8. Add categories back in
df = dd.read_parquet(
"s3://coiled-datasets/uber-lyft-tlc/",
storage_options={"anon": True, "region": "us-east-2"},
columns=["tips", "hvfhs_license_num"],
index=False,
engine="fastparquet",
open_file_options={"precache_options": {"method": "parquet"}},
categories=["hvfhs_license_num"],
)
Time: 39s
This combines 7. and 3. Now we see that categorisation makes a decent difference, since we don't need to make python strings, and grouping on a code number is much faster too. This also has the best memory footprint (two bytes per value for the categorical column).
Remaining low-hanging fruit?
If 720 files are being processed in 10 workers in 40s, that means very roughly half a second each, assuming the final aggregations are a small fraction of the total. At this point, latency talking with the remote store starts to matter, as the number of bytes in the parquet headers and actual data bytes in the two columns don't account to much against AWS-to-AWS throughput.
Doing profiling, it turns out that each task calls fs.info
three times per input file: once to check whether it is a file, once to get the file
size (so you can read the footer with the parquet metadata) and once when it is
opened again to fetch data. s3fs wants to have file information available, so that
it can require an ETag match on the target, and avoid corrupted data should the target
get overwritten during IO. However, we should be able to cache these details at least for
a short time. Right now, it takes about 20% of the running time just to run info
,
(of worker thread time, according to the Dask profile dashboard)

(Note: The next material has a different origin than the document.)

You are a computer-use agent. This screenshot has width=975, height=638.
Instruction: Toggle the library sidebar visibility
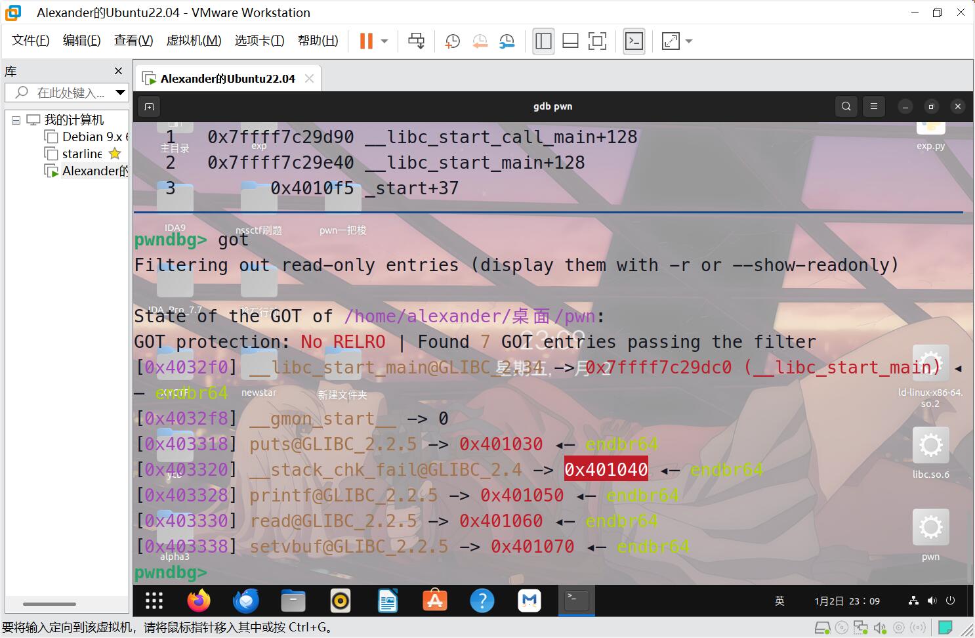[x=543, y=41]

and we can cut that by a factor of 3. s3fs already caches directory listings, but
rfsspec does not, and info() bypasses that anyway - so some work to do.
Conclusions
In brief, here I show a few ways in which you can really push performance for a relatively simple load-group-aggregate workflow on dask-dataframe. It turns out that the new pyarrow-strings flag available in dask is not the biggest level that you can pull, and particularly column selection is critical.